Unless you’re specifically attempting a sun-flare effect in camera, chances are you want to do everything you can to avoid glare from the sun or any other lighting sources.
Though most video cameras have lens hoods, often they are just not large enough to do the job well. You can bring plenty of gobos and put up light blocks, but this takes time and grips to keep things moving on the shoot. And if you’re using a system with interchangeable lenses, time becomes even more of an issue.
We’ve been using Redrock Micro products for some time. When we heard they were offering a universal mattebox, we decided to try one along with our new RED ONE camera. We expected a good quality product from Redrock and were not let down one bit. At first glance, we knew the system was built on par with the RED, which is saying quite a bit. And what you get for the price is incredible. The closest match in terms of quality is an Arri Mattebox, which will set you back $6,000.
Set It Up
We received our microMatteBox just a few days before heading to Detroit to shoot a music video, so there wasn’t much time to get the rig ready for travel. We ordered the unit with 19mm rods to match the RED ONE mounting system. The system is also available with 15mm rods to fit standard mounting hardware.
The initial build went very smoothly, with all the parts nicely packaged and labeled. The unit was shipped in a well-designed, foam-lined double box, and all parts were in perfect condition. The hard-shell custom case was not yet available, so we used the inner packaging, which happened to fit in our travel case perfectly. There is a snug fit for each part, keeping everything safe and easy to set up.

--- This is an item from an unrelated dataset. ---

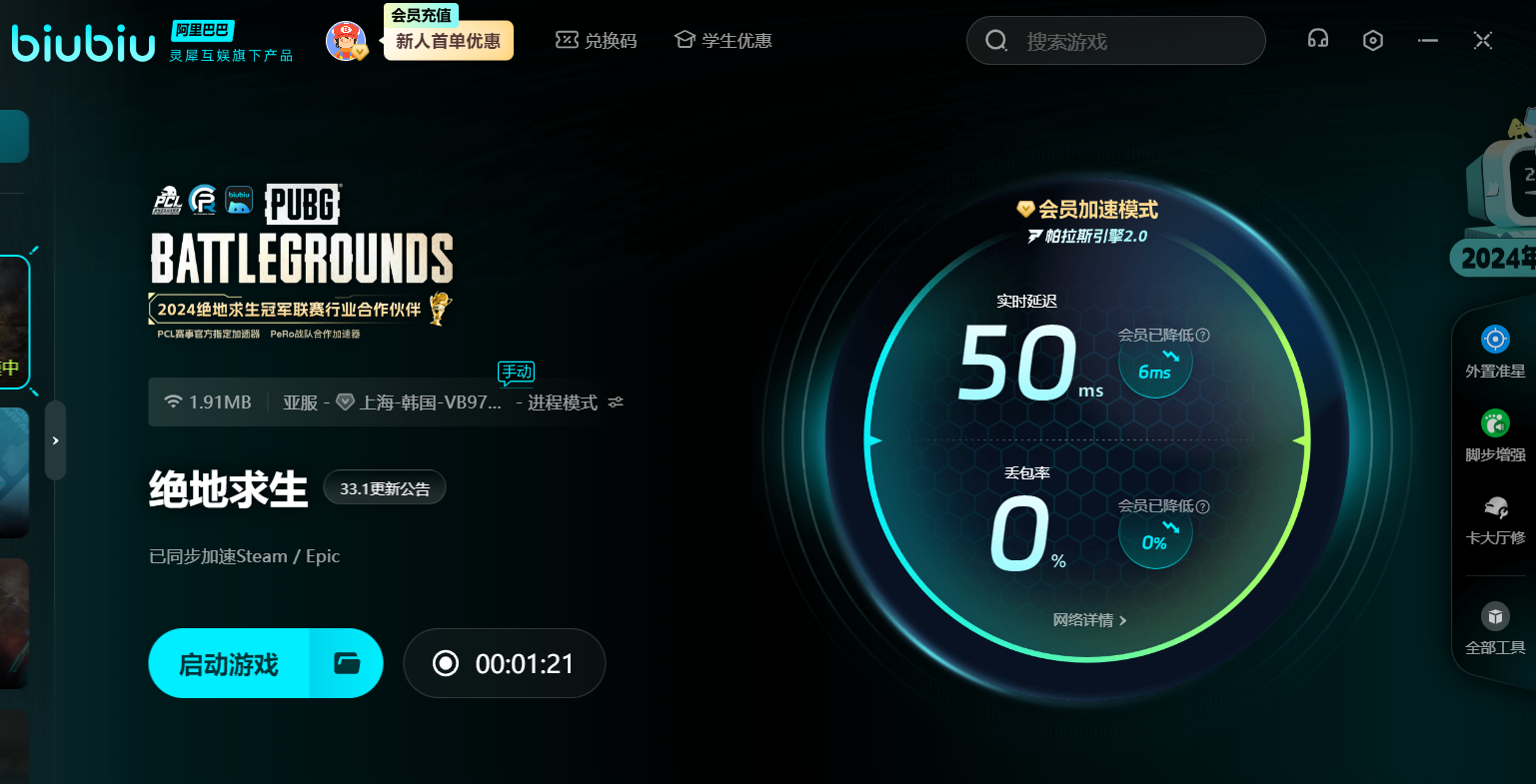
Task: Click the 启动游戏 launch game button
Action: click(x=229, y=663)
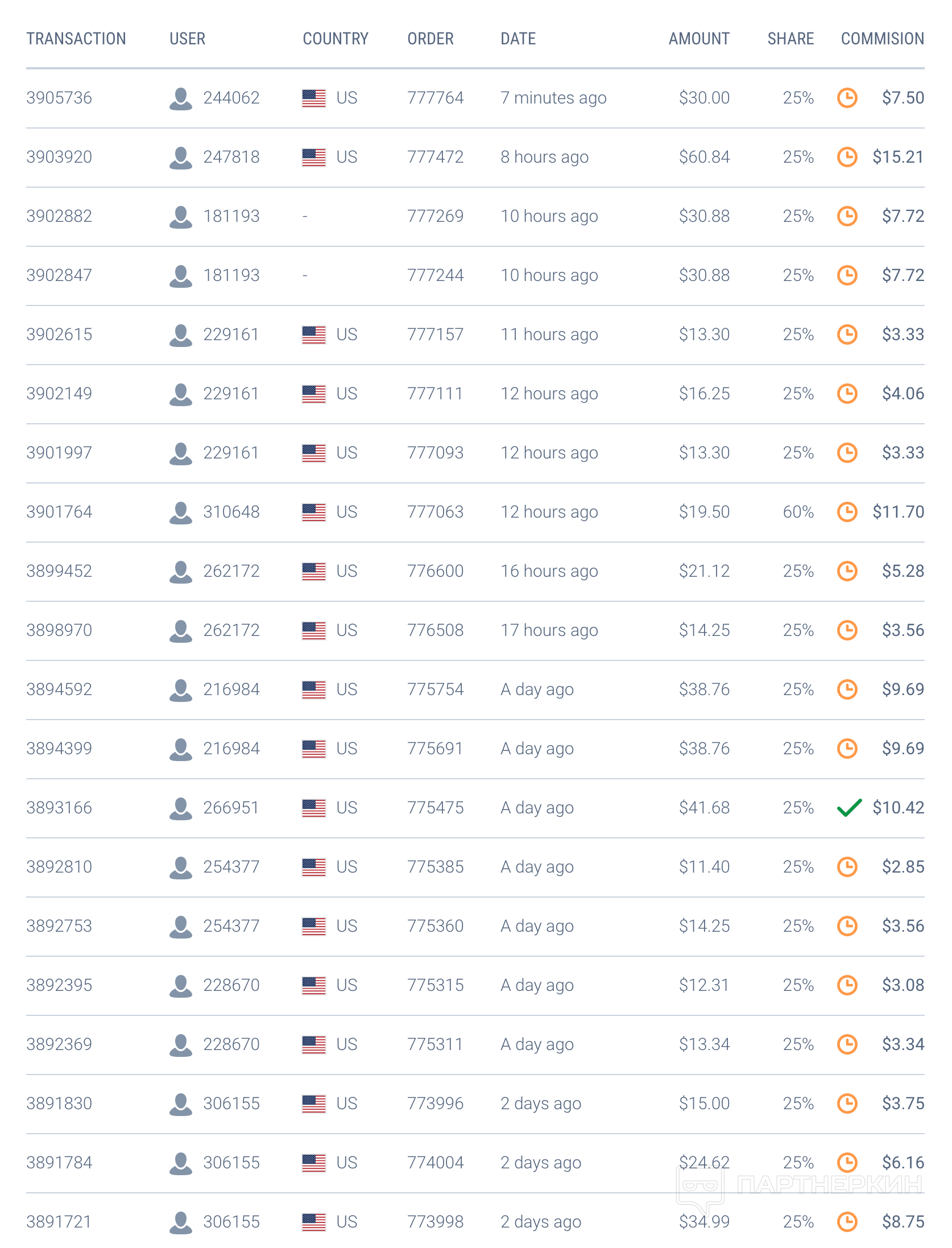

Setting up the unit is very intuitive, with little need for written directions. And sometimes, visuals are all you need. Images and video tutorials from the Redrock site helped us get the rig together. All of the parts slide on to either the 19mm rods, the custom aluminum mounting brackets, or mount to the main body of the mattebox with ease.
We hit a slight snag when we found that we didn’t have the correct mount for our Redrock follow focus that we have been using on our M2 unit. With more time, we would have ordered the correct part. But since that was not an option, a quick fix worked out just as well. Like an Erector set, there were plenty of options for similar quick fixes; we used one spare nut and the follow focus mount. Our impression was that the unit could be easily customized in the future, through Redrock’s host of accessories, if not some improvisation when pressed for time.
Hit the Road
Our first shoot for the music video was in a full studio environment, and we had plenty of lights to avoid. The set up went quickly, even after only putting the system together once or twice. The unit is all metal and although very lightweight (3 lbs. 15 oz., configured for RED), it’s very strong and well built, down to the last fastener. Quick release thumb screws also help make set up and adjustment simple and painless.
Changing lenses, which we need to do often with a prime lens set up, is made much easier by the swing-away design of the microMattebox. This saves time and made swapping out lenses very easy- it’s also an option you generally only find in top-dollar units. Simply pull up on the swing arm release, and the whole box moves out of the way, giving you plenty of room to access the lens. Swap your lens, fit the correct size rubber light-blocking donut to fit the lens (51mm, 64mm, 76mm, 102mm) to block any light coming from behind the camera, and you’re good to go.
Our shoot included a street scene, so we fitted an NDO.6 neutral density filter into one slot of the two’ stage filter housing, which is easy to access from the top of the unit. Small thumbscrews keep the filters in place and swapping or rotating them is a snap.
Put through its paces, the Redrock microMatteBox has quickly become one of the most valuable additions to our new RED ONE.